• Zielsetzung:
Übertragen Sie aus dem Textauszug über Wahrheit und Verstand den Abschnitt von "Wie aber das" bis einschließlich "hat. (79; Fs) (notabene)" wortgetreu.

===== Textauszug =====

Autor, Quelle: Thomas, F1_016

Titel: Wahrheit - Verstand

Index: Die Wahrheit ist im Verstande

Kurzinhalt: Wie man gut das nennt, worauf das Strebevermögen zielt, so nennt man das wahr, worauf der Verstand geht. Zwischen dem Strebevermögen und dem Verstande oder jedwedem Erkennen besteht aber ein Unterschied

Text: Respondeo ANTWORT: Wie man gut das nennt, worauf das Strebevermögen zielt, so nennt man das wahr, worauf der Verstand geht. Zwischen dem Strebevermögen und dem Verstande oder jedwedem Erkennen besteht aber ein Unterschied. Denn die Erkenntnis richtet sich darnach, wie das Erkannte im Erkennenden ist, das Strebevermögen aber darnach, wie das Strebende sich dem erstrebten Ding selbst zuneigt. Der Zielpunkt des Strebevermögens, das Gute, liegt also in dem erstrebten Ding. Der Zielpunkt des Erkennens aber, das Wahre, liegt in dem Verstande selbst. (79; Fs) (notabene)

Wie aber das Gute im Ding ist, soweit dieses auf das Strebevermögen hingeordnet ist - weshalb auch das Gutsein von dem begehrten Ding her auf das Begehrungsvermögen übertragen wird, dementsprechend das Begehrungsvermögen gut heißt, weil es auf ein Gut geht -, so wird notwendig das Wahrsein, da das Wahre im Verstande ruht, insofern er den erkannten Dingen gleichgeformt wird, vom Verstande her auf das erkannte Ding übertragen, so daß nun auch das erkannte Ding wahr heißt, insofern es eine Hinordnung zum Verstande hat. (79; Fs) (notabene)

===== Einträge =====

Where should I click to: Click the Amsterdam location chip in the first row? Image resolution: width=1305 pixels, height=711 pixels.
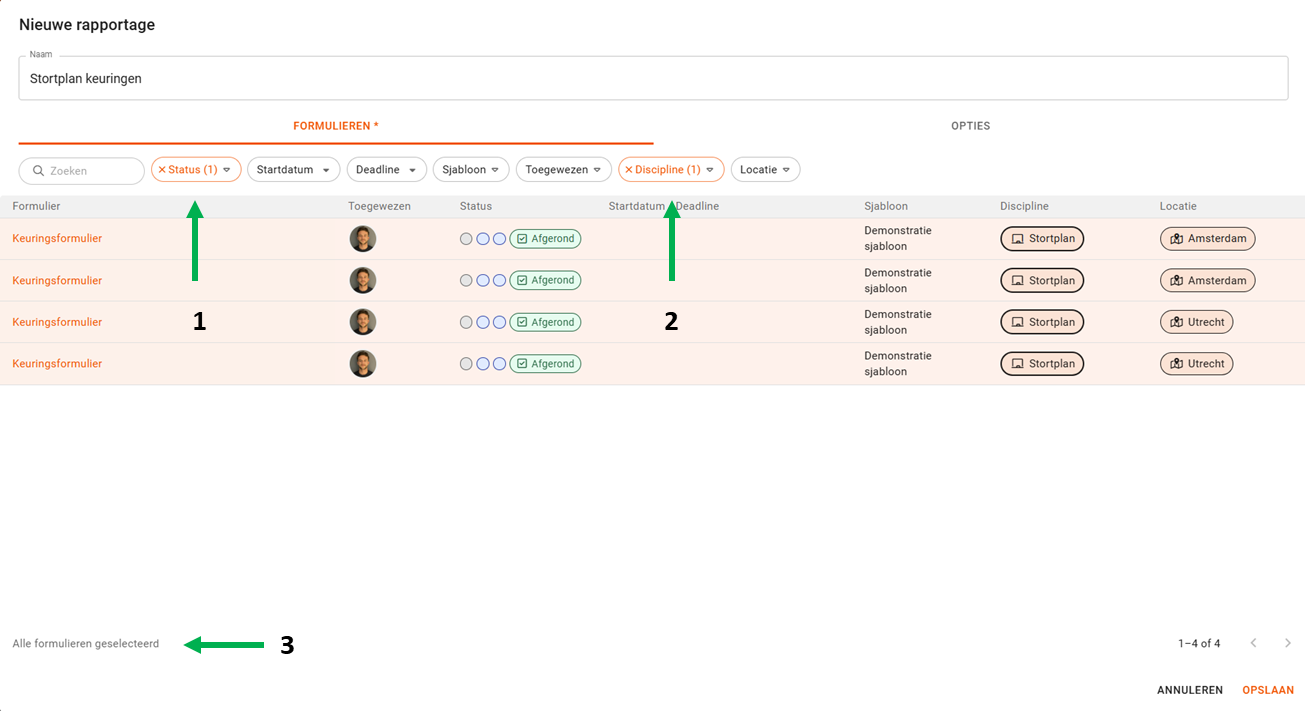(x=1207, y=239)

=====
===== Einträge =====

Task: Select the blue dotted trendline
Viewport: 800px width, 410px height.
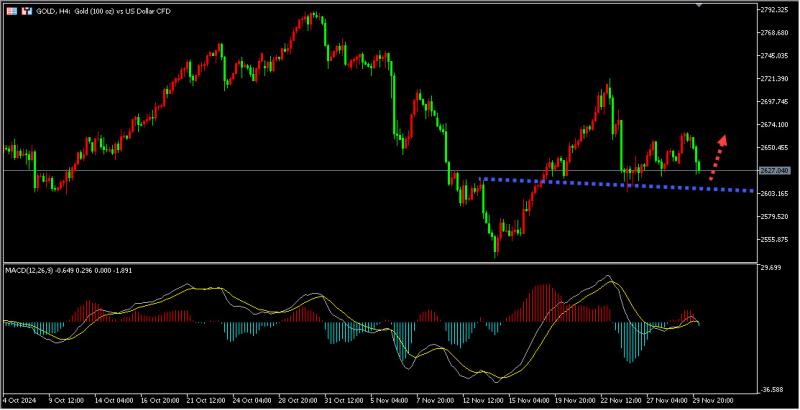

=====

• Lösung:
Wie aber das Gute im Ding ist, soweit dieses auf das Strebevermögen hingeordnet ist - weshalb auch das Gutsein von dem begehrten Ding her auf das Begehrungsvermögen übertragen wird, dementsprechend das Begehrungsvermögen gut heißt, weil es auf ein Gut geht -, so wird notwendig das Wahrsein, da das Wahre im Verstande ruht, insofern er den erkannten Dingen gleichgeformt wird, vom Verstande her auf das erkannte Ding übertragen, so daß nun auch das erkannte Ding wahr heißt, insofern es eine Hinordnung zum Verstande hat. (79; Fs) (notabene)